Uma entres as 136 cidades catarinenses é Capivari de Baixo, que iniciou o processo de atualização dos seus limites territoriais. A solicitação pela Secretaria de Estado do Planejamento (Seplan/SC), tende a corrigir imprecisões históricas e reduzir a zona de indefinição entre os municípios. Atualmente, essas áreas podem ter até 500 metros de sobreposição entre cidades.
A proposta em tramitação na Assembleia Legislativa de Santa Catarina (Alesc) exige aprovação pela Câmara de Vereadores, apresentação de um relatório de impacto socioeconômico, mapas geográficos com coordenadas atualizadas e um abaixo-assinado com pelo menos 50% dos moradores das áreas afetadas.

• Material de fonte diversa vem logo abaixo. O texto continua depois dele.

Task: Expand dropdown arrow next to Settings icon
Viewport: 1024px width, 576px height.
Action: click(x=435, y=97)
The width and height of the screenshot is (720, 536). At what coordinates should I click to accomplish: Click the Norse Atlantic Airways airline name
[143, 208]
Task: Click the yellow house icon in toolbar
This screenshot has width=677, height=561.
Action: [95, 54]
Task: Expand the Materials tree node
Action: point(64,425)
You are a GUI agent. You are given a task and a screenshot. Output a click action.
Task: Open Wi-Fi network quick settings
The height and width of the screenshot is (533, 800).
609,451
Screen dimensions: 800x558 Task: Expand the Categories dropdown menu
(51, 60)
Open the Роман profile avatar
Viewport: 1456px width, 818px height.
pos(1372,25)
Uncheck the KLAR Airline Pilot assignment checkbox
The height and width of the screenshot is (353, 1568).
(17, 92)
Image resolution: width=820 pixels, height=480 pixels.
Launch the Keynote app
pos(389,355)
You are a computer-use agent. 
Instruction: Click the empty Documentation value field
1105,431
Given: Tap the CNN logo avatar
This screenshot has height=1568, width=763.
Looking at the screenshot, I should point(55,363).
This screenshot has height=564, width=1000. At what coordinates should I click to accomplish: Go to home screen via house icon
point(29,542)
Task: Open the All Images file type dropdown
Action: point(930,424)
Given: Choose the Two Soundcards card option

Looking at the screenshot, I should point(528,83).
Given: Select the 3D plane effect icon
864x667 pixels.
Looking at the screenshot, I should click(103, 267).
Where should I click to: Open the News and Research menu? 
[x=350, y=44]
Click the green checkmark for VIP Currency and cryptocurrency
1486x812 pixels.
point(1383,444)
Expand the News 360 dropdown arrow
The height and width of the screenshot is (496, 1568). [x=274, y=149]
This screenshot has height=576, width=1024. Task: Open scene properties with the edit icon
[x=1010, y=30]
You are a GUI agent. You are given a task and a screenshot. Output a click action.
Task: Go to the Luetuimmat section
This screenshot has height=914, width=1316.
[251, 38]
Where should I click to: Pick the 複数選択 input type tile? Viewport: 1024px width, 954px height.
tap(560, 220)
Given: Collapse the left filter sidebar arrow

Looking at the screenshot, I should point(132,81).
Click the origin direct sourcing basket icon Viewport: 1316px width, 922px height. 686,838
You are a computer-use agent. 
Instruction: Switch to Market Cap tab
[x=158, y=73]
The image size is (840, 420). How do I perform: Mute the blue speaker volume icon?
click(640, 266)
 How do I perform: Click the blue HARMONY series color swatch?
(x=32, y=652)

Porque atualizar os mapas das cidades?
No último dia 14 de maio, prefeituras de 136 municípios catarinenses atenderam a uma solicitação da Secretaria de Estado do Planejamento (Seplan/SC) para iniciar o processo de correção dos limites territoriais. A iniciativa visa eliminar as imprecisões existentes entre cidades vizinhas, que hoje podem chegar a até 500 metros de área indefinida.
A proposta, que tramita por meio de um Projeto de Lei (PL) na Comissão de Assuntos Municipais da Assembleia Legislativa de Santa Catarina (Alesc), estabelece regras e critérios rigorosos para a redefinição das fronteiras municipais. Entre as exigências estão a aprovação pelas câmaras de vereadores, um relatório com o impacto socioeconômico da mudança, a apresentação de mapas atualizados com coordenadas geográficas precisas, e um abaixo-assinado com a participação de, no mínimo, 50% dos moradores das áreas afetadas.
Cidades atingidas da região
Entre as cidades da região que estão participando do processo estão Capivari de Baixo, Garopaba, Gravatal, Imaruí, Imbituba, Laguna, Pescaria Brava e Tubarão. As mudanças envolvem tanto pequenos municípios quanto centros urbanos de maior porte, refletindo a abrangência e a importância do projeto.
A atualização das divisas municipais não é apenas uma medida cartográfica. Ela impacta diretamente na administração pública, especialmente nas áreas de arrecadação de impostos, zoneamento urbano, políticas de saúde, educação e infraestrutura. A redefinição clara dos limites garantirá mais eficiência na oferta de serviços e na gestão dos territórios.